One of our early sightings was a colony of Nodding Greenhoods just starting to flower.

Nodding Greenhood

This area was burnt recently, and it was especially interesting to see the new rich green growth in the blackened soil.

Very burnt

Recovering bush

New growth in the ashes

More new growth

The regular and recent rains meant that the creek was running, and we enjoyed the unusual sight and gentle sounds of running water.

Lots of water

Creek crossing

The many rich green ferns really stood out in the gullies, being more obvious than usual as the undergrowth that usually shielded them had been burnt.

Maiden Hair Fern

We were interested to see and feel the differences between the similar-looking Bracken and Soft Fern.

Green ferns and water

Flowers from the Iron Bark trees littered the ground, standing out on the darkened soil, and the trees were alive with the calls of the many types of honeyeaters enjoying the abundance of food.

Masses of Iron Bark flowers

We tried to identify the three main Smooth-barked gums in this forest, as described in the ‘What’s the Difference’ article in July's newsletter, however the very tall trunks meant that the buds and fruit, which we needed to see in order to be sure of identification, were very hard to see in the high foliage.

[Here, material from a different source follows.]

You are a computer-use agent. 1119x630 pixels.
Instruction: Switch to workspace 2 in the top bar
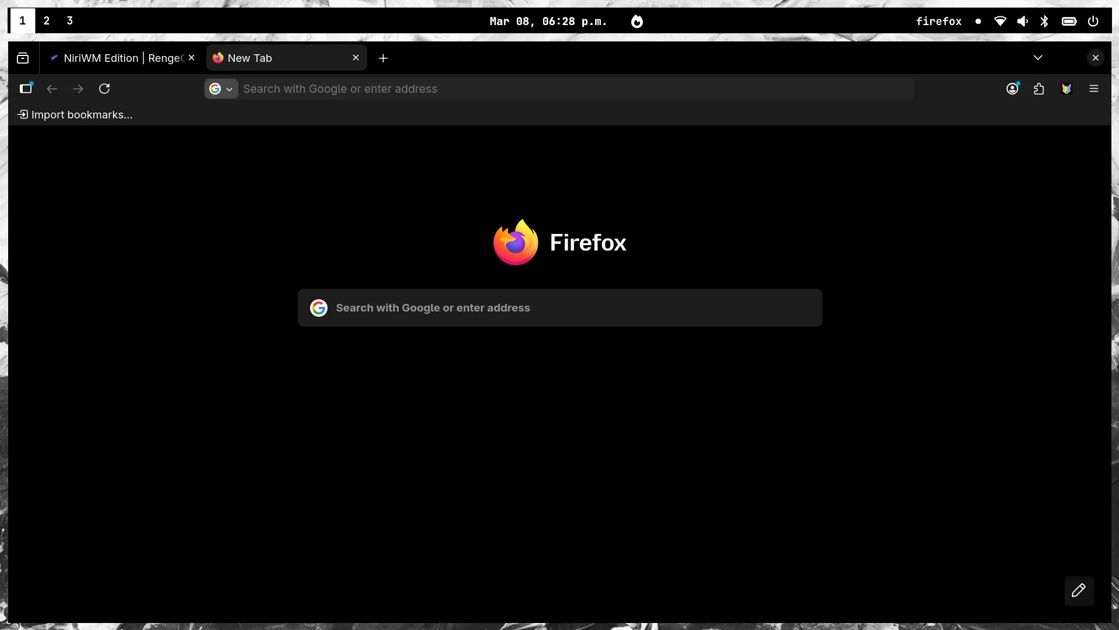47,21
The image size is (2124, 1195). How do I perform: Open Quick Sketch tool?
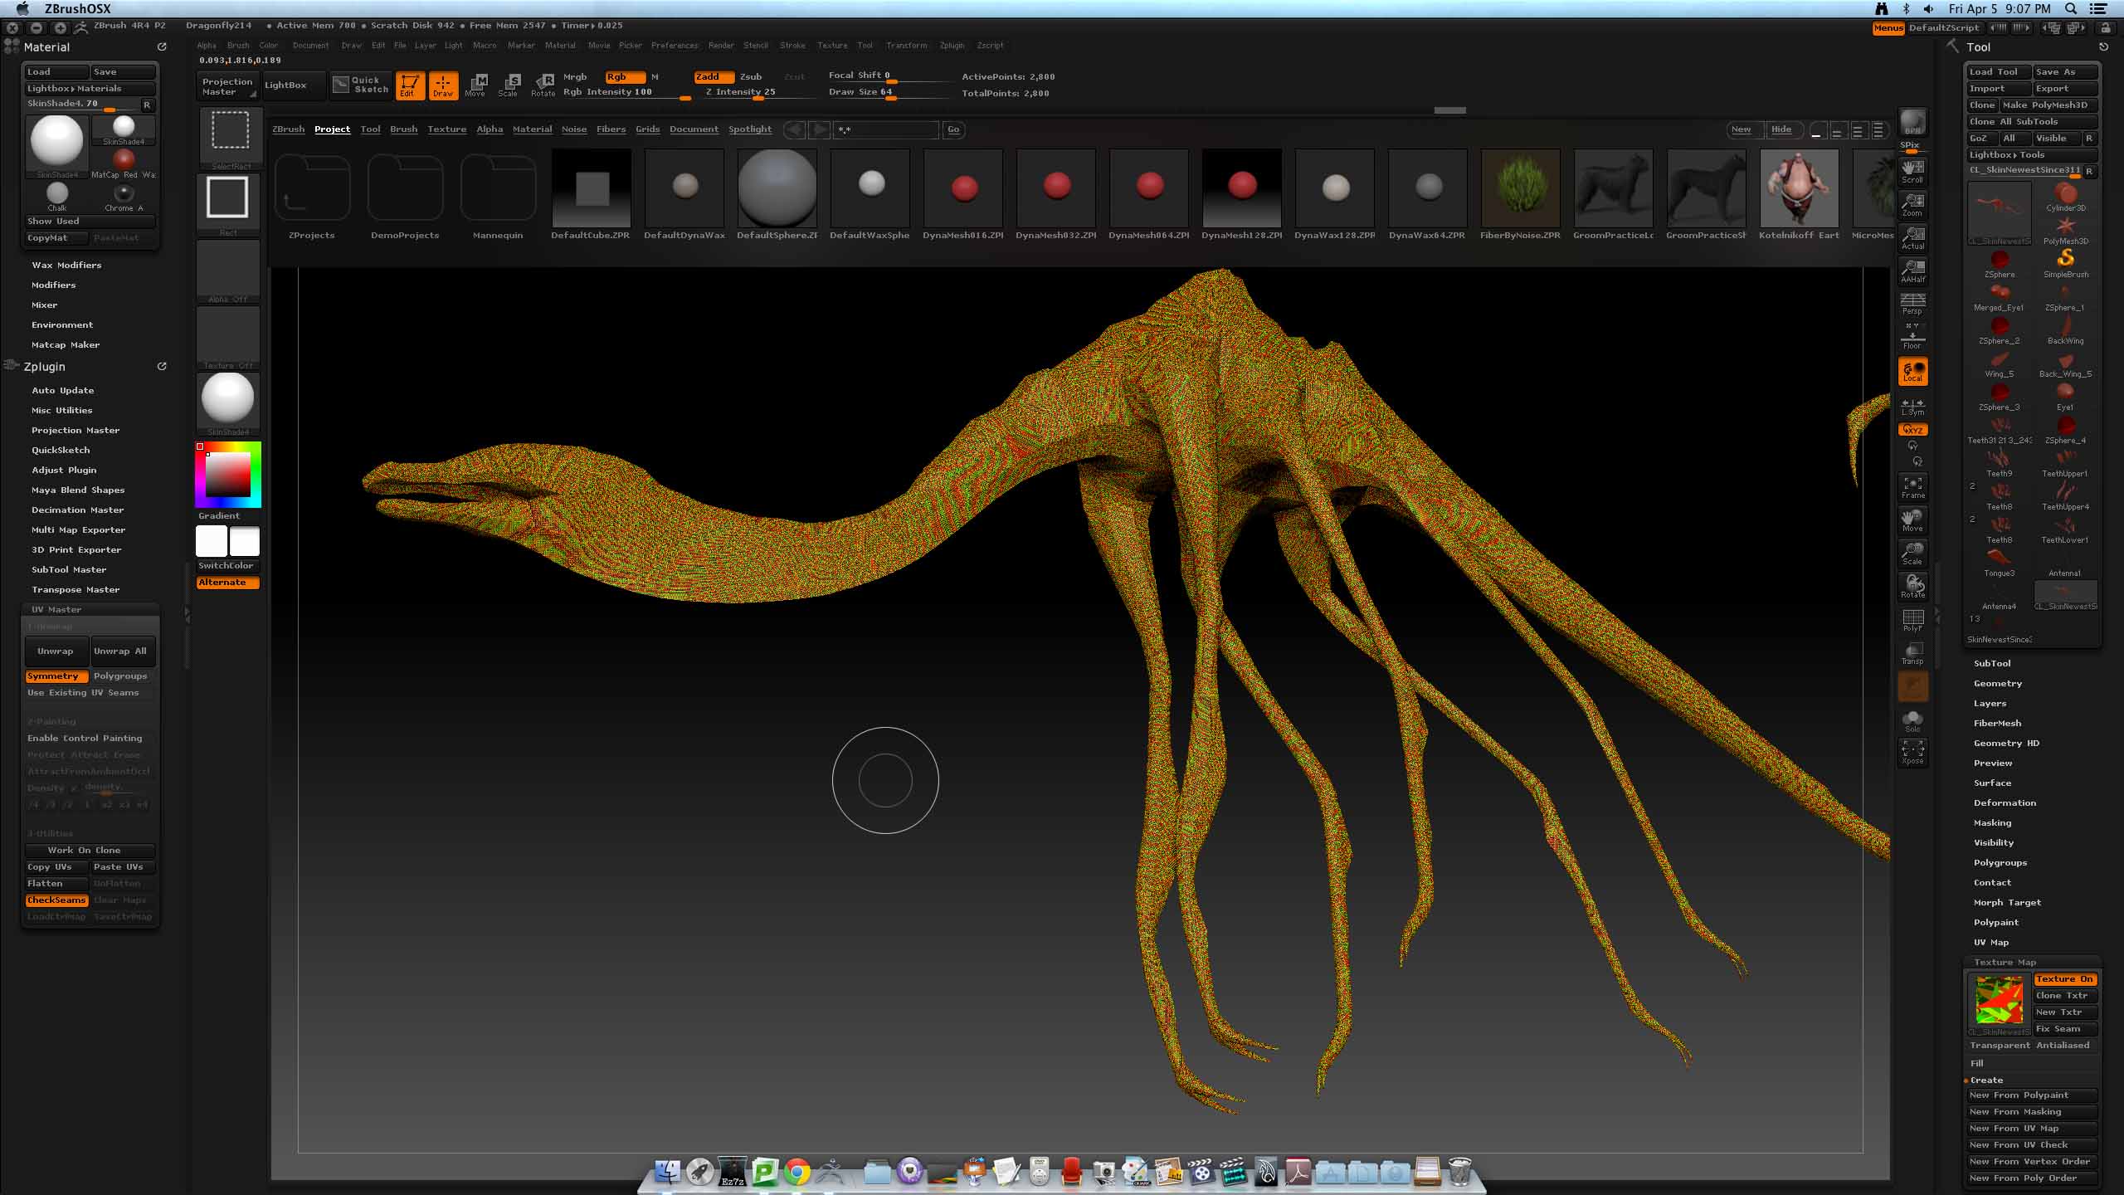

Which Smooth-barked gum is this?

Marcus, the youngest member of our group, had fun looking for a range of bugs, with a skink being his best find.

Marcus looking for bugs

There was a range of fungi, but not as many as I expected…due, I think, to the recent very cold snap which will have killed off many of the fruiting bodies.

FungiFungus

The strange-looking Cup Fungus Peziza was of particular interest.

Cup Fungus Peziza

However there were many others to be admired (as pictured), including the small Rickenella in the rich green, and very moist mosses, and also soft lichen.

Rickinella in the moss

Lichen

There was so much to see we ended up running out of time.